ENTRIES SUPPLIED
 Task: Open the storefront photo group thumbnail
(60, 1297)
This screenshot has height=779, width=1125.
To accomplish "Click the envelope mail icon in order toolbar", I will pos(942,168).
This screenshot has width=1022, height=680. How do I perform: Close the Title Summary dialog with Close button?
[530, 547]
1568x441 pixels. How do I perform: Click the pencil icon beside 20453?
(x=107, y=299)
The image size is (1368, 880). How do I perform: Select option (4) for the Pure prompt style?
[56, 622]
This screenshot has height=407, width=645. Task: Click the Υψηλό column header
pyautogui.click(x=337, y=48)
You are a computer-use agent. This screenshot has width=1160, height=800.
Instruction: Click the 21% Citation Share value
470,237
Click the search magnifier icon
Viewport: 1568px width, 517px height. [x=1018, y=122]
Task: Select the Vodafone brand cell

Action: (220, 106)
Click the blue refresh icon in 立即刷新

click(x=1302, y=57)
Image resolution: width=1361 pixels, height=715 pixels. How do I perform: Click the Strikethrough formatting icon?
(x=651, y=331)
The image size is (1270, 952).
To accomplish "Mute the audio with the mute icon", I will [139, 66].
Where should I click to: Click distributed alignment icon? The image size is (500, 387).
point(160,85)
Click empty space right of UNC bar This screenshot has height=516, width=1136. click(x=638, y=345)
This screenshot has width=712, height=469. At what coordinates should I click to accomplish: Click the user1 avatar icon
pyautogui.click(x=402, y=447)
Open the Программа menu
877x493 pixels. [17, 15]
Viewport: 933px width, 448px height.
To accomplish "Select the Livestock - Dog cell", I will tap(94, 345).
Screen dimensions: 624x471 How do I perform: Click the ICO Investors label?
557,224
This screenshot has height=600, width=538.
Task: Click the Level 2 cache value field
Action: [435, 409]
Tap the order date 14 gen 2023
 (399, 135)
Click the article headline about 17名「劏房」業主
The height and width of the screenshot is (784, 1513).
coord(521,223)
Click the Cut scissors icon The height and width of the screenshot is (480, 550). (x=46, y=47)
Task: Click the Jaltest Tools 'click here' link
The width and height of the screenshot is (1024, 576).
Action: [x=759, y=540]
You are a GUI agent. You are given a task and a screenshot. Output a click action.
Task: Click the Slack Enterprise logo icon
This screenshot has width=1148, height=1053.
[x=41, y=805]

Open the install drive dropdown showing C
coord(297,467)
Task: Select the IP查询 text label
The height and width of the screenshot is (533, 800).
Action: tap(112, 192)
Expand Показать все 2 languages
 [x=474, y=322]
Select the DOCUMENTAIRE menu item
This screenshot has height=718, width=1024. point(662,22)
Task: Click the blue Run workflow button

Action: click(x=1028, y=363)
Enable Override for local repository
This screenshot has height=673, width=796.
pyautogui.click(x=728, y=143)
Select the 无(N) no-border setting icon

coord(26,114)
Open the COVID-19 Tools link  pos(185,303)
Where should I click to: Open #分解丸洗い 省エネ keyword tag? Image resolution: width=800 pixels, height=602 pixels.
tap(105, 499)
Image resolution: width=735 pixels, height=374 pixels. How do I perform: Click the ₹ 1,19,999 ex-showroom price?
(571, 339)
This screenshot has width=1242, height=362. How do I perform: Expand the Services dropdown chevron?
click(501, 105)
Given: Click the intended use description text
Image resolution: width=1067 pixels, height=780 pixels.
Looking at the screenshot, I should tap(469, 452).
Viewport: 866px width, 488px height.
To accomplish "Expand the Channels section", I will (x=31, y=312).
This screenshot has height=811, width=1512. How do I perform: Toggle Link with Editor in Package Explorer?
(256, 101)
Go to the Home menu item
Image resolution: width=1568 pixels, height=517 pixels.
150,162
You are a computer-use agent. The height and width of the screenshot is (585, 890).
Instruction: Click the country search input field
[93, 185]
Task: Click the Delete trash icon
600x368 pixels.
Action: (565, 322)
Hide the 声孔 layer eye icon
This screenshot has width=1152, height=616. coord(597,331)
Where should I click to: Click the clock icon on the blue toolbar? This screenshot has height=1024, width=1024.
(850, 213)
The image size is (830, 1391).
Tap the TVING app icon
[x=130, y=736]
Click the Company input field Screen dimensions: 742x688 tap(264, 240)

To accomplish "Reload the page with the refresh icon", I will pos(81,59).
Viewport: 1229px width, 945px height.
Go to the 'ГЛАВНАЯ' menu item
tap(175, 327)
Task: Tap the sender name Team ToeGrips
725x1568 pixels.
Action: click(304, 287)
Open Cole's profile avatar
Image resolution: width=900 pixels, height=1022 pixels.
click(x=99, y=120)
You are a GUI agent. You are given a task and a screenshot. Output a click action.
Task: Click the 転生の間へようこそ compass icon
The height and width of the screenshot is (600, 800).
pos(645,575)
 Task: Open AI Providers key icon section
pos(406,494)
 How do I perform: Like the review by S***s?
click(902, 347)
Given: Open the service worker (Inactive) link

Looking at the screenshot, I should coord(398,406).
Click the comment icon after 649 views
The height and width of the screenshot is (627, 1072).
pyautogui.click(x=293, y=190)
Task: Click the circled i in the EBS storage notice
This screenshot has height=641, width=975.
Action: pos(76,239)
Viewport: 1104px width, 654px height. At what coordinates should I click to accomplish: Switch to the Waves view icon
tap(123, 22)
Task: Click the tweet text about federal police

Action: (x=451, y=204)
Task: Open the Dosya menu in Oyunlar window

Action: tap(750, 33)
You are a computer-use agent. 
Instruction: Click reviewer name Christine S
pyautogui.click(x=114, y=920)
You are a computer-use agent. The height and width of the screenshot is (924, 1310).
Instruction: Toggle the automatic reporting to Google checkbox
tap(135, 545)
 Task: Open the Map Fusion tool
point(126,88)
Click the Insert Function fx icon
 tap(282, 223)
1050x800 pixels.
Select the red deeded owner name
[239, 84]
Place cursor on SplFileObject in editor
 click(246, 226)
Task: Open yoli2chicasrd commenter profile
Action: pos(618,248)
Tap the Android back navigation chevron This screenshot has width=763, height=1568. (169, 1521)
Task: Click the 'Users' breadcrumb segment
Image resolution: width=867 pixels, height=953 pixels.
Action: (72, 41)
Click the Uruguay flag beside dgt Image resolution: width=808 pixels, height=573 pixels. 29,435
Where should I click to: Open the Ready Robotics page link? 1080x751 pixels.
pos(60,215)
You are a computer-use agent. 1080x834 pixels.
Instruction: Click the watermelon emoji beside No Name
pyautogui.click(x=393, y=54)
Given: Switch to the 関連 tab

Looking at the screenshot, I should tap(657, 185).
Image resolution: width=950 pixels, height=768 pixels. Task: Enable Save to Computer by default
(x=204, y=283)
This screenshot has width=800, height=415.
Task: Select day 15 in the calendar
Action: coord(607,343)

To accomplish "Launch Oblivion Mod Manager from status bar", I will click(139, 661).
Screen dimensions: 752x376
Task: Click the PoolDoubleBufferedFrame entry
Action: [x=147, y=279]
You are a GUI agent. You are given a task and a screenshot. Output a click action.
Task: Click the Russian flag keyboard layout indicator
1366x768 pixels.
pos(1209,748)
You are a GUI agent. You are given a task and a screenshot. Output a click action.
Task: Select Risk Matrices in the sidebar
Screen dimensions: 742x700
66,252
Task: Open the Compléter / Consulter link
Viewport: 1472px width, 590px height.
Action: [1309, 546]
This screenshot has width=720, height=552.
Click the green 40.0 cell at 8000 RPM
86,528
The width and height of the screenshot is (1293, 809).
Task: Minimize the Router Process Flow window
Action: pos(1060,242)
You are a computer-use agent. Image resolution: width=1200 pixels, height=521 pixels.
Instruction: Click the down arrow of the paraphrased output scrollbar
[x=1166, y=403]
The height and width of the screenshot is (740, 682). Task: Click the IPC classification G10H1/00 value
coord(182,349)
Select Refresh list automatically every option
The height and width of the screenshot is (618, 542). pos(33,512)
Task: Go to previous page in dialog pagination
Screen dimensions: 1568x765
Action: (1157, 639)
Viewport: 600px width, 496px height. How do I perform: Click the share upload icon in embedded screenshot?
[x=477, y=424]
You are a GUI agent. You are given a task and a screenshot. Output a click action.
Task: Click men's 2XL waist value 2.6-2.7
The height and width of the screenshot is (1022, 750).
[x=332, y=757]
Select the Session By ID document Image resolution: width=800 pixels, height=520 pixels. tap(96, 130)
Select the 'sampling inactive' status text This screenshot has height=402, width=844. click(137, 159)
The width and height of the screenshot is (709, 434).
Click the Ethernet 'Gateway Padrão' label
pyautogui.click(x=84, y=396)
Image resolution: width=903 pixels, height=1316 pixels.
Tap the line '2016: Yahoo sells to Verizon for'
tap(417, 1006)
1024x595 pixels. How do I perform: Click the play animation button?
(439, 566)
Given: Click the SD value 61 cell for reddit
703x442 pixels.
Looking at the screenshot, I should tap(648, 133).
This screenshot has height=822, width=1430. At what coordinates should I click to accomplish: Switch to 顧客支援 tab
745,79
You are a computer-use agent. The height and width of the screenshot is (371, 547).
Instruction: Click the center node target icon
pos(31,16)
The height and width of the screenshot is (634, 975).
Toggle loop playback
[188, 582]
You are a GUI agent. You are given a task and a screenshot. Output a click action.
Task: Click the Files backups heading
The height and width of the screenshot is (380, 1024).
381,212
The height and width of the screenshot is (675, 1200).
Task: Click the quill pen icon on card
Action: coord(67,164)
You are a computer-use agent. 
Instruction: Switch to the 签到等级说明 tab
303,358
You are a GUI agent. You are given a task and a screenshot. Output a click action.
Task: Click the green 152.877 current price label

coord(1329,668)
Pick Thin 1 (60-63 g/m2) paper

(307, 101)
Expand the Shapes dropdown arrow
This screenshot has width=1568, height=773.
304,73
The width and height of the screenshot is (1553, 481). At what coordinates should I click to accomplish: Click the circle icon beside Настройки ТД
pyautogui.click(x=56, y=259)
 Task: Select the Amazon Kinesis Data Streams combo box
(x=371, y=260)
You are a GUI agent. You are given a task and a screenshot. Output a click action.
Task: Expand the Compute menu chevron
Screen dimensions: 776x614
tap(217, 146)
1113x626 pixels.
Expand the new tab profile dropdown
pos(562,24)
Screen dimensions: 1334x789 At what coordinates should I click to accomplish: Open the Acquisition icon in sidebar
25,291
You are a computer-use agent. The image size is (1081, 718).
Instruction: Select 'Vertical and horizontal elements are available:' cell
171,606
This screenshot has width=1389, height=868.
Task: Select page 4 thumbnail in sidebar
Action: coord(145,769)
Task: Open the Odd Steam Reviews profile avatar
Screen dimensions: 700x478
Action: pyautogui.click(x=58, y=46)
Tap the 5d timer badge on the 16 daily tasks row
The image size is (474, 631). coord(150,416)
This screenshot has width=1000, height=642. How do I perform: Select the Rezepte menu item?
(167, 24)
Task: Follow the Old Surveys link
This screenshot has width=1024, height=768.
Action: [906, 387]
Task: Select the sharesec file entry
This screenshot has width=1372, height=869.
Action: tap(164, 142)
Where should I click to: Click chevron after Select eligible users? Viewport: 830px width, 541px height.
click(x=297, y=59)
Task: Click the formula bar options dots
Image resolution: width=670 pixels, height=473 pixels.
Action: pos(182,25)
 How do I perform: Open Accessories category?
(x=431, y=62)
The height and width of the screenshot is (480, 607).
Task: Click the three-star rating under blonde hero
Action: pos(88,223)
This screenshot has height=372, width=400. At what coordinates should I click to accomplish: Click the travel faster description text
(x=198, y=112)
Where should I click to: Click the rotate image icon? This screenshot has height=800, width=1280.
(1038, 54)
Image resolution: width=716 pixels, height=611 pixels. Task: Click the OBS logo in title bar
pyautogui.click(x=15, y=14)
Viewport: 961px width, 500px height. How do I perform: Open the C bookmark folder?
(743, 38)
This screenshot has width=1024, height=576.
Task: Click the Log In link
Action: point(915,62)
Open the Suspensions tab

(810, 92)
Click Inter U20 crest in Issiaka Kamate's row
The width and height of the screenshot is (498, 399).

WORK REQUIRED
Determine the number of lines in the records that include the string "flag", and respond with that number only.

COMPLETED EXERCISE
2